Cost of Attendance minus IM Expected Family Contribution (EFC) equals Institutional Financial Aid Eligibility or Need

Assets

IM considers assets in determining a family's ability to pay for education. Families with assets are in a stronger financial position than families with the same income but no assets. A family's expected contribution is somewhat higher if there are assets than it would be if the family had not saved at all. IM considers only a very small percentage of a family's assets as available to pay for college.

  • Savings and investments, including parent assets held in the names of the student’s siblings, are taken into account, as is the equity in other financial assets such as the home, other real estate, and business and farm assets.
  • Two major allowances—Emergency Reserve Allowance and Cumulative Education Savings Protection Allowance—are subtracted from assets before determining how much of a family’s net worth should be available to pay for college expenses.
  • Emergency Reserve Allowance (ERA) protects assets for unanticipated expenses such as illness or unemployment. The amount is based on family size and represents six months of average family expenses as reported in the federal Consumer Expenditure Survey.
  • Cumulative Education Savings Protection Allowance (CESA) recognizes a family’s need to save to finance their children’s college expenses. The CESA protects an amount of assets equal to the amount the family would have accumulated if they had saved a specified percentage of their income each year for each child.
The final determination of eligibility and aid packages rests with the Office of Financial Aid and is based on uniform and consistent treatment of family circumstances and availability of funds.

Income

IM uses adjusted gross income (AGI) from the federal income tax form as a basis to determine family income. Untaxed income from social security, child support, and other sources also is considered in determining a family's total income. Parent and student incomes are both taken into account yearly and parent data is required until the student reaches age 26.
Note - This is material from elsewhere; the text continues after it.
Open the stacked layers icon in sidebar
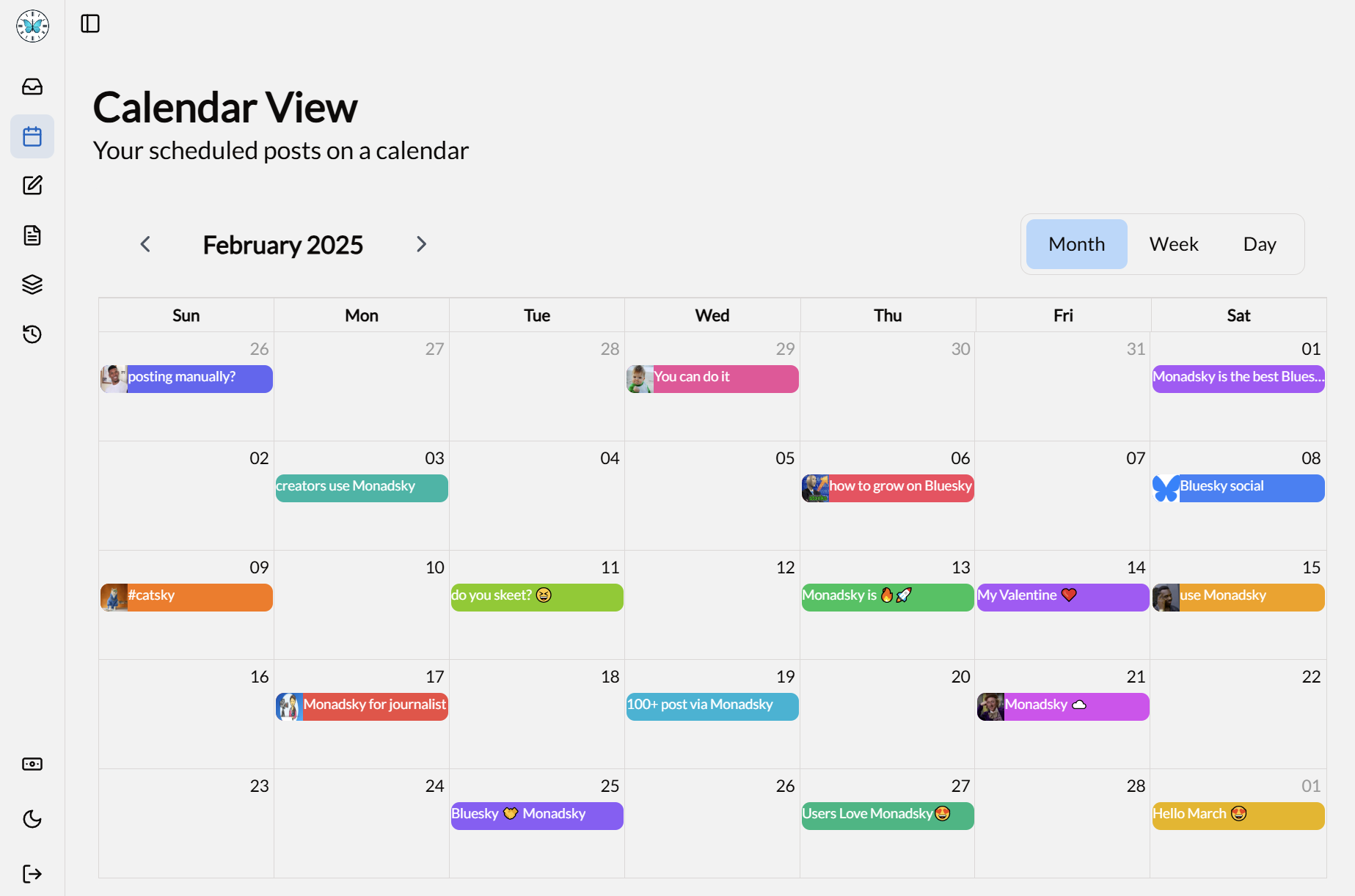Image resolution: width=1355 pixels, height=896 pixels. point(32,284)
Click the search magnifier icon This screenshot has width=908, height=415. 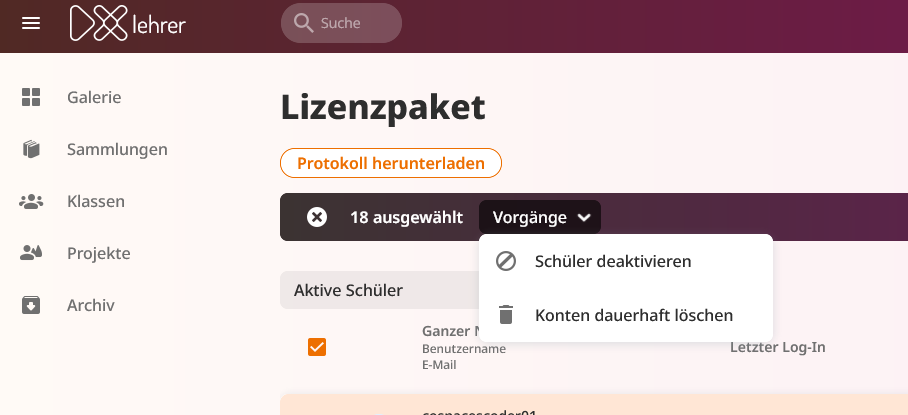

If your parents are divorced or separated, information from the custodial parent (the parent with whom you live) and information from the custodial parent's spouse (if remarried) is used to calculate expected family contribution. Emory requires financial information from both biological parents without regard to their marital status. 

IM subtracts the following six allowances from income:

  • Mandatory taxes: federal income taxes paid; allowance for state and local income, sales, and property taxes; FICA tax.
  • Medical and dental expense allowance to account for exceptionally high medical and dental expenses reported by the family on Schedule A of the tax return.
  • Employment expense allowance to account for expenses related to working outside the home if both parents are employed or if the parent is single.
  • Annual Education Savings Allowance (AESA) recognizes that a family must save for the educational expenses of younger children at the same time they are sending older children to college. The allowance is designed so that families that save the specified portion of their income each year (about 1.5 percent up to a maximum of $1,800) will have saved about one-third of their expected parent contribution for a private, four-year college by the time their child enrolls. IM assumes that the family will finance the remaining expected contribution from current income, assets, and/or borrowing.
  • Income Protection Allowance (IPA) represents the median expenses of families living at the lower living standard as defined by the US Department of Commerce. It represents the income level below which a family has no discretion about how it spends its income. Parents with incomes at or below the IPA are not asked to make any contribution at all to their children's educational costs. Those with higher incomes have more choices about how they spend their income and are expected to use some fraction of their discretionary income to pay for their children's education.
  • Elementary/Secondary Tuition Allowance to account for expenses paid by the family for private elementary or secondary school tuition.